Adam Michela, un des principaux instigateurs des design systems chez Facebook et AirBnb, pense que les design systems auront un profond impact non seulement sur la façon de travailler des équipes et donc sur le rôle des designers, mais aussi sur la façon qu’auront les entreprises numériques de concevoir leurs produits.
Les design systems présentent leur lot de défis stratégiques — comment démarrer, comment les adapter et les maintenir, etc. Mais la question la plus importante reste celle de la culture : quid des designers numériques dont une partie du travail est de plus en plus automatisée ?
Nous avons parlé avec quelques designers qui sont persuadés que les design systems ne feront pas leurs jobs. De tous ceux que nous avons interviewé, un seul est un fervent défenseur de la thèse opposée : Adam Michela, qui cumule les rôles de designer et d’investisseur.
Adam — beaucoup plus connu sous son pseudo Twitter @soopa — n’est pas quelqu’un que vous pouvez exclure de cette conversation. Il est en effet le créateur des design systems de Facebook et d’Airbnb, deux des exemples visibles les plus significatifs au cœur la tendance actuelle des design systems.
Nous lui avons posé quelques questions sur la direction qu’était en train de prendre le monde du design numérique. Nous avons raccourci et édité le contenu pour plus de clarté et de brièveté.
Allons directement au cœur du sujet. Penses-tu que les design systems vont supprimer des postes de designers ?
Oui, les design systems vont remplacer beaucoup de jobs de design tel que nous les connaissons actuellement — c’est même déjà le cas.
Les patrons de développement d’interface, les procédés et les outils sont des parties interchangeables des lignes d’assemblage d’une usine — des outils de productivité industrielle qui permettent à moins de personnes de faire le même produit que précédemment.
Tu es la seule personne que j’ai interviewé qui tienne ce discours.
L’adoption rapide des design systems peut représenter une réalité inconfortable pour ceux qui ont embrassé le métier de designer de logiciel et qui le voit comme un travail d’artisan.
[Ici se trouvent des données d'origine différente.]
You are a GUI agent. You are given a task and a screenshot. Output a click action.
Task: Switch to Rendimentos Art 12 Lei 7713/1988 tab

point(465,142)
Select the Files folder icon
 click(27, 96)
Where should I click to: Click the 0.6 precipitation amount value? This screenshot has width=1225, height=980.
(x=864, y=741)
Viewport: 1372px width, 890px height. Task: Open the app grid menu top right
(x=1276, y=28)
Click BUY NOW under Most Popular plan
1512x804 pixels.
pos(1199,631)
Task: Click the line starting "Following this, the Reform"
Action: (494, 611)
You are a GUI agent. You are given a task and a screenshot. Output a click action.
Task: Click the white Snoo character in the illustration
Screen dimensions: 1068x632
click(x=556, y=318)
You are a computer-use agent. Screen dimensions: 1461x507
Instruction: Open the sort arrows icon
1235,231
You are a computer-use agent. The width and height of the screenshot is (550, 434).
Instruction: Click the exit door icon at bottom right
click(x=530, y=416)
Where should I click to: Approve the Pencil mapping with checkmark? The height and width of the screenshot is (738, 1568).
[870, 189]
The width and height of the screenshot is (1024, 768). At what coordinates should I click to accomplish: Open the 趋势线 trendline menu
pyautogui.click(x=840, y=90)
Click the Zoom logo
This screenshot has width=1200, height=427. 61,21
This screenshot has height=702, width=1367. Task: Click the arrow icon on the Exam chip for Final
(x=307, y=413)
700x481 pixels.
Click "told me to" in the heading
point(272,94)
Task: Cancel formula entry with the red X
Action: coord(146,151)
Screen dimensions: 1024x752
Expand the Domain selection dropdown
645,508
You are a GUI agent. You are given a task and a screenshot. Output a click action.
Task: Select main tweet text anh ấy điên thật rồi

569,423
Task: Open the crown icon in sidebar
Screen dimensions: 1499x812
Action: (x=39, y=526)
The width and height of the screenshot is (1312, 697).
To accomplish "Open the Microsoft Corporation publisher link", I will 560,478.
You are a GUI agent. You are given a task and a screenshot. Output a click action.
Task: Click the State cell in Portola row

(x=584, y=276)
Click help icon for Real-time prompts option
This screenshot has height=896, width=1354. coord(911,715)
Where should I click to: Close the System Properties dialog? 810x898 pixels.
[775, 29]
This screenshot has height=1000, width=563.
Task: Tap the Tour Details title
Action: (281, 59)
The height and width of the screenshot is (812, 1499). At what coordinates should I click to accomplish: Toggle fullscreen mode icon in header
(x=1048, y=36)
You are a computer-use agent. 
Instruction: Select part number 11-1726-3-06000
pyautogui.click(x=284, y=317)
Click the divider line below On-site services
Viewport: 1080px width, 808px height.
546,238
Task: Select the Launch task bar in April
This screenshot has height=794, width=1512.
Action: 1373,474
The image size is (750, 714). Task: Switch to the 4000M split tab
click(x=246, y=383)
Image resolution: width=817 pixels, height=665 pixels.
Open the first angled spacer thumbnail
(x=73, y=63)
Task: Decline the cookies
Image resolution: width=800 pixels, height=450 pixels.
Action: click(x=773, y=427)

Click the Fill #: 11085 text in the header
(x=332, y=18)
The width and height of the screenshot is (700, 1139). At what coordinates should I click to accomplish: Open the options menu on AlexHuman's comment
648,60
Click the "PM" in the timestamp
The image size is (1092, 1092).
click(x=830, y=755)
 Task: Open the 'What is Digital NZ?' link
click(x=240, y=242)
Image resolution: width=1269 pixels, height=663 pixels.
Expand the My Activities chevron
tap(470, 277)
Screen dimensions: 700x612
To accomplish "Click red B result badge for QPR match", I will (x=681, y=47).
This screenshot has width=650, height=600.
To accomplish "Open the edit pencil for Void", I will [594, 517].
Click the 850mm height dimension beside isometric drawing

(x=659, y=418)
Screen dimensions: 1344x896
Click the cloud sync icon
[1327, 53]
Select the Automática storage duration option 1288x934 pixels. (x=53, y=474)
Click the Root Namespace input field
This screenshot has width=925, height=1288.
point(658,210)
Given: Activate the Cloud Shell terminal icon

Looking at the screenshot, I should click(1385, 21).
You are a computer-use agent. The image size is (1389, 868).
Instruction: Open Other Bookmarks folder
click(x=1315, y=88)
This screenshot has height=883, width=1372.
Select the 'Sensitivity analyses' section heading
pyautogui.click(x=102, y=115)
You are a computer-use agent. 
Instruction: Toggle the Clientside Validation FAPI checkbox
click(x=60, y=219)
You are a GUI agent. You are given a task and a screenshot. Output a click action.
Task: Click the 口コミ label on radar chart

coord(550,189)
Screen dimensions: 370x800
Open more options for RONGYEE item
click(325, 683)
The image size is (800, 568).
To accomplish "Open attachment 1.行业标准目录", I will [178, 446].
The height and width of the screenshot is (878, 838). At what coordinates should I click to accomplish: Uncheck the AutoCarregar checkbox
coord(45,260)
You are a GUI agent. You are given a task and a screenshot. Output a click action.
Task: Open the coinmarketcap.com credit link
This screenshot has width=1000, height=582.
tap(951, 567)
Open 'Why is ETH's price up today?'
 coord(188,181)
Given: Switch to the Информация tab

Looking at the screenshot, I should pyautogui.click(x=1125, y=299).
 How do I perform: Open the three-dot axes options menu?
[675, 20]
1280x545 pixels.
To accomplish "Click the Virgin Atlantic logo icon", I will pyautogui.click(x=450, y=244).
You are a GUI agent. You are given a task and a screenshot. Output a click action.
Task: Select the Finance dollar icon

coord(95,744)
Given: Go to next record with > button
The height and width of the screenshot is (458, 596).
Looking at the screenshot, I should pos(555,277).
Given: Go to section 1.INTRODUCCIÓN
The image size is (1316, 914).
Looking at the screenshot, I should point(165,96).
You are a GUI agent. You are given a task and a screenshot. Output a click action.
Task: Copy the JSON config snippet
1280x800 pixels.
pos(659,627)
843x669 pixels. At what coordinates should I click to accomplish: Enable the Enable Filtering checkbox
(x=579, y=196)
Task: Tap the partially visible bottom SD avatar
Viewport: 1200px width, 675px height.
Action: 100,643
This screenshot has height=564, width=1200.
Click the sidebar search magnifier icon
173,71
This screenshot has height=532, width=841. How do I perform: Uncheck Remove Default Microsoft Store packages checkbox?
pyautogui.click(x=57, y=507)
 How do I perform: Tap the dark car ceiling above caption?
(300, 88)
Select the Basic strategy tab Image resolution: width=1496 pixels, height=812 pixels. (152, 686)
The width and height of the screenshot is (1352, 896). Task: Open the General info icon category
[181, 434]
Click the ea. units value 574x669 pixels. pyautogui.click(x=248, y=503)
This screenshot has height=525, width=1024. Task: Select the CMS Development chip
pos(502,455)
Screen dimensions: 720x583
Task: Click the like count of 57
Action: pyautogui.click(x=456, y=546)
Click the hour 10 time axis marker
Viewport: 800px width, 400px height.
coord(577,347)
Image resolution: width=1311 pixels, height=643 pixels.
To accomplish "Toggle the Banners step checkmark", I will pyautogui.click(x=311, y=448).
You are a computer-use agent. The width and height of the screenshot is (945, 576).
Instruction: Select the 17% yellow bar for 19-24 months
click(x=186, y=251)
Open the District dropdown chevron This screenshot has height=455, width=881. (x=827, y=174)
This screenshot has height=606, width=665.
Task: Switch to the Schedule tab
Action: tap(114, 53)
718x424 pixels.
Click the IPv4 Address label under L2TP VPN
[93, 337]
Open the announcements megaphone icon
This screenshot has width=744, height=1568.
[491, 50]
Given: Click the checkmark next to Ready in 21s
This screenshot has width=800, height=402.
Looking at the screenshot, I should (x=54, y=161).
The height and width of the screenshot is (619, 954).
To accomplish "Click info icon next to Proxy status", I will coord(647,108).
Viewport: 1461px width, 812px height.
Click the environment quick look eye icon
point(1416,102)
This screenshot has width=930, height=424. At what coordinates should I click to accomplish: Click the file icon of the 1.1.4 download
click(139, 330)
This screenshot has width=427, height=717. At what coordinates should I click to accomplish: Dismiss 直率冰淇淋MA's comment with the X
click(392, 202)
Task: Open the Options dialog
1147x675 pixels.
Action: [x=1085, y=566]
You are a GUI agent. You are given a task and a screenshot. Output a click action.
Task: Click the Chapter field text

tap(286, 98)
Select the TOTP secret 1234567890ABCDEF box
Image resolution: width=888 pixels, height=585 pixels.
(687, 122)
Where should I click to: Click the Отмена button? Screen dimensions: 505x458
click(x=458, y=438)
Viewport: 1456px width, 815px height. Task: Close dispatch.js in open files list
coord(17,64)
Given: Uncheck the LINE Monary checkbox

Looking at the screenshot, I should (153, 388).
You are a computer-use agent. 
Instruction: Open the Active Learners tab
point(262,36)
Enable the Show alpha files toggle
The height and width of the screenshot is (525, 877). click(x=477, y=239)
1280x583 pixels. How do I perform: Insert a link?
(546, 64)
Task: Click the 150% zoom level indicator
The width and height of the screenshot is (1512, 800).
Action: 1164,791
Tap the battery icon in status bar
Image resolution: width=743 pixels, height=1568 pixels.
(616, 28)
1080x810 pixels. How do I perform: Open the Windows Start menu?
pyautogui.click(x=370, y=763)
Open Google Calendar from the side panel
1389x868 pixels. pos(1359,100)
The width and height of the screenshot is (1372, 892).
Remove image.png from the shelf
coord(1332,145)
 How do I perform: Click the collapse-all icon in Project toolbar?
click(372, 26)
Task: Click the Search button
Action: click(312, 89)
Cette dissonance est surtout manifeste quand vous parlez à des diplômés fraîchement sortis des écoles d’art : « On m’a appris à devenir un artiste, et maintenant on me demande d’éviter l’expression artistique ? »
Lorsque le design visuel et d’interface est standardisé, le travail de production de design devient un des plus abondants.
Mais la plupart des designers te diront que leur vraie compétence ce n’est pas de déplacer des pixels - c’est de résoudre des problèmes, c’est-à-dire d’avoir une approche systémique et empathique pour construire une expérience d’utilisation.
C’est vrai que beaucoup de designers savent résoudre des problèmes et que leurs compétences vont bien au-delà de leur capacité à utiliser des outils comme Figma ou Sketch. Mais beaucoup d’autres disciplines dans ces organisations technologiques modernes savent aussi raisonner de cette manière. Ce qui distingue souvent un designer c’est son aptitude à utiliser des outils visuels et sa passion pour la création d’artéfacts visuels. C’est le dilemme des designers : ce qui les motive et souvent les distingue c’est un artisanat qui n’est pas nécessaire en quantité dans les travaux à grande échelle.
Beaucoup des designers d’aujourd’hui ne sont pas préparés à ça et ne veulent pas forcément des nouvelles demandes liées à leur rôle.
Donc tu es en train de dire que les jobs de designers d’interface vont complètement disparaître ?
Il y aura toujours besoin de talent artistique, mais ce sera un besoin situé plus en amont et en quantité beaucoup moins importante pour les entreprises. Prenons l’exemple de l’industrie automobile : le designer de véhicule existe encore et c’est souvent un artisan capable de dessiner ou de modeler de l’argile. Mais dans cette industrie, les postes de designer en relation avec la production sont très limités. Cela sera aussi vrai dans la technologie.
Beaucoup de designers actuels doivent assembler des composants pré-conçus — une tâche qui sera de plus en plus automatisée. Ils vont devoir gagner des compétences plus génériques afin de répondre à des fonctions plus élevées dans les entreprises. Les responsables produit d’aujourd’hui sont peut-être les designer produit de demain.
J’ai l’impression que tu as les atouts dans ton jeu dans ce débat, puisque tu as participé activement à l’émergence des premiers vrais design systems chez AirBnb et Facebook. Tu peux nous parler de cette expérience ?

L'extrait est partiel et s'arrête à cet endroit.